The Golden Rice passage below mentions foods eaten in Kenya besides the staple white corn. List every one of them.

BEGIN GIVEN PASSAGE

A recent Scientific American blog post blamed environmentalists for costing poor, malnourished people an estimated 1,424,000 life years in India alone. Why? Because they presumably kept Golden Rice off the market for over a decade when it could have been helping the world’s poor during that time.
Golden Rice contains beta-carotene, a precursor of vitamin A. Rice doesn’t normally contain beta-carotene. Golden rice was created by genetic engineering: Scientists inserted genes from another species into its DNA.
According to that post by David Ropeik, Golden Rice was ready to go back in 2002, if it weren’t for those meddling tree-huggers. But, back then, you’d have to eat 20 pounds of the rice every day just to get a sufficient amount of vitamin A in your diet from it.
The technology has since improved. Now, someone could actually obtain their needed vitamins by eating a realistic amount of the colorful rice. But it’s dishonest to claim that lives were lost or harmed by not eating Golden Rice starting in 2002.
That said, after visiting peasant farmers on four continents, I’ve got a new perspective on hunger, malnutrition and Golden Rice’s potential.
When I travel, I always ask families what they eat. In the Philippines, without fail, every family responded, “Rice.”
Just rice? An entire diet of rice? Hmm, maybe they need that Golden Rice.
Eventually, I tried a new approach: “What do you eat with your rice?”
The answer? Lots of things. Eggplant, bananas, squash, beans, taro, okra, sweet potatoes – even vitamin A-rich sweet potato leaves.
In Kenya, I’ve visited areas where the staple was white corn, not rice. Yet, like rice, white corn is not known for its abundance of vitamin A. But nobody I’ve met eats just corn. They eat beans, kale, pumpkin, sweet potatoes and an abundance of African greens. You see kale growing all over, even in urban slums. And it contains about two and a half times as much vitamin A as Golden Rice.
Nobody I have met in developing countries gets vitamin A from eating staple grains. Neither do Americans. Like us, they eat varied diets full of fruits and vegetables, many of which are rich in vitamin A.
Vitamin A isn’t rare in food. And it’s not the only nutrient that malnourished people worldwide lack.

END GIVEN PASSAGE
BEGIN SOURCE MATERIAL

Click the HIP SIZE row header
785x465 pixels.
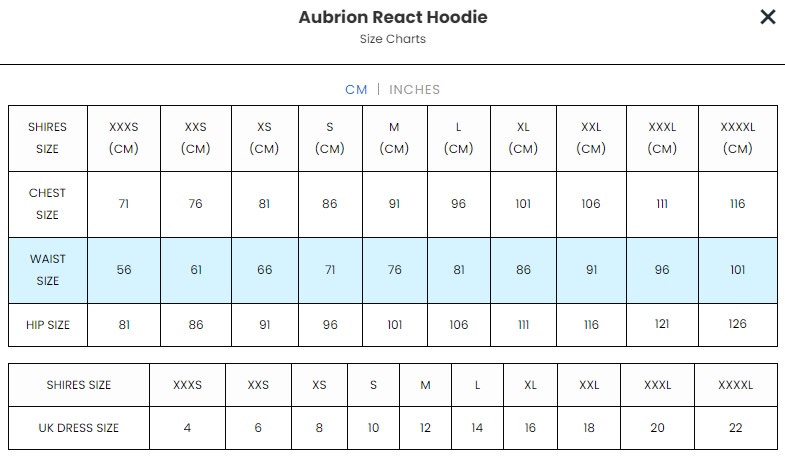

END SOURCE MATERIAL

RESPONSE TO THIS TASK: Beans, kale, pumpkin, sweet potatoes, African greens